ROCHESTER, Minn. -- For patients with quadriplegia, mutism and lower cranial nerve paralysis (locked-in syndrome), their only means of interacting with others is through vertical gaze and upper eyelid movements, using eye-coded communication strategies.
In the June issue of Mayo Clinic Proceedings, researchers from Italy describe four patients with locked-in syndrome who also had dancing eye syndrome (opsoclonus-myoclonus syndrome). Because these patients' eyes spontaneously and continuously oscillated in a variety of directions beyond their control, they could no longer interact with family members, physicians or other people.
The lead author, Francesca Pistoia, M.D., University of L'Aquila, Italy, reports that a decision was made to treat these patients with daily continuous gabapentin therapy based on a previous successful experience. Gabapentin was started as a single 300 mg dose on the first day followed by 600 milligrams per day in divided doses on the second day. In two of the patients, this dosage reduced ocular symptoms, and communication and quality of life improved. For the other two patients, the dose was further increased, with the best response achieved with a daily 1,200 mg dose.

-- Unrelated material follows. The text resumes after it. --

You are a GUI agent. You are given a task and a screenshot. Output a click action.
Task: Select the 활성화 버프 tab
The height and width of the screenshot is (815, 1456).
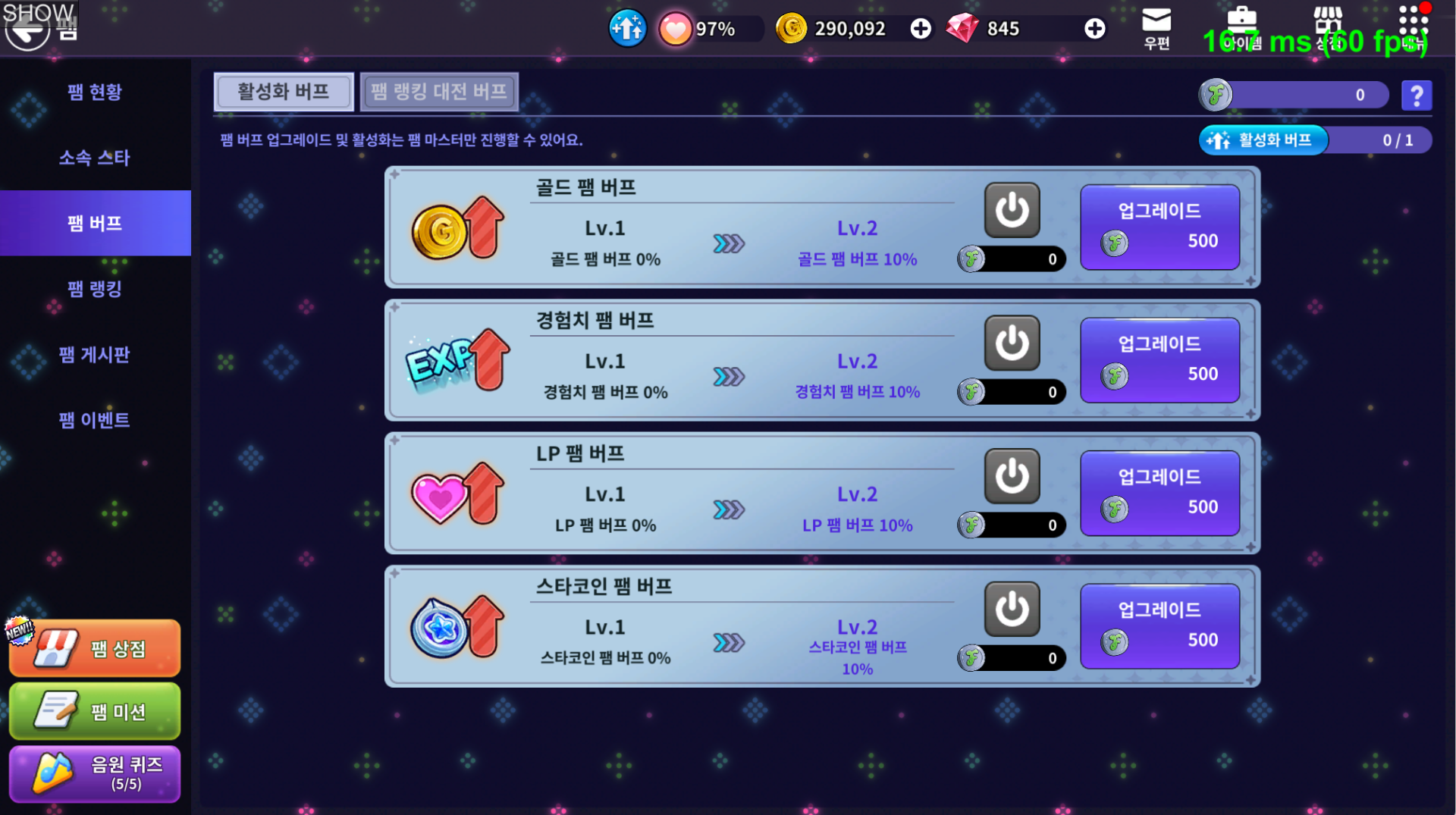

In all four patients, attempts to stop treatment resulted in recurrence of dancing eye symptoms six hours after the last dose. Thus, gabapentin use was promptly resumed. Researchers found none of the patients experienced adverse effects from the treatment.
In an accompanying editorial, Joseph Sirven, M.D., Mayo Clinic neurologist, discusses the off-label use of gabapentin, which was approved by the U.S. Food and Drug Administration in 1994 for use as an adjunctive medication to control partial seizures. Dr. Sirven writes, "Ironically, despite the fact that the drug was invented and synthesized for its use in seizure prevention, its smallest market today is epilepsy and seizures."
"The study by Pistoia and colleagues has a potential profound impact for treatment of patients with locked-in syndrome and opsoclonus-myoclonus syndrome," writes Dr. Sirven. "Because this neurologic condition is so rare, small observational studies serve as the main source of clinical evidence and could be the cornerstone for clinical practice with no other evidence."